═════ SUPPLIED INFORMATION
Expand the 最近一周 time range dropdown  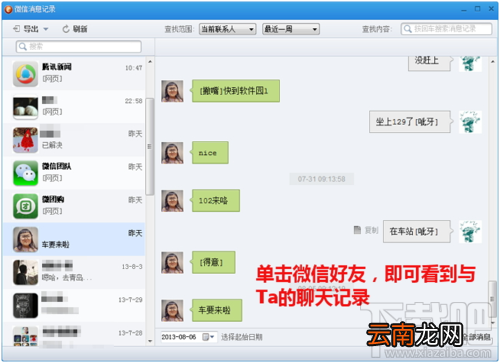point(291,29)
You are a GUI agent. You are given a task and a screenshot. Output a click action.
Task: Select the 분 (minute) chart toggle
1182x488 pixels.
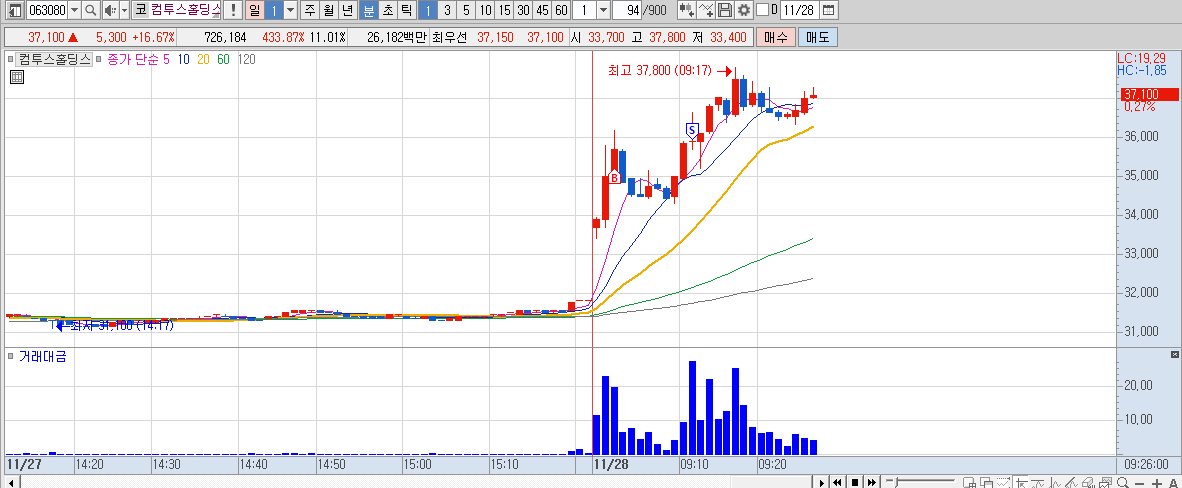[x=368, y=10]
══════════
Reproduce the lines from the line with "Task: Select the 분 (minute) chart toggle" through the last line of the entries exactly, including both ends and excluding pictures.

EXERCISE ANSWER:
Task: Select the 분 (minute) chart toggle
1182x488 pixels.
[x=368, y=10]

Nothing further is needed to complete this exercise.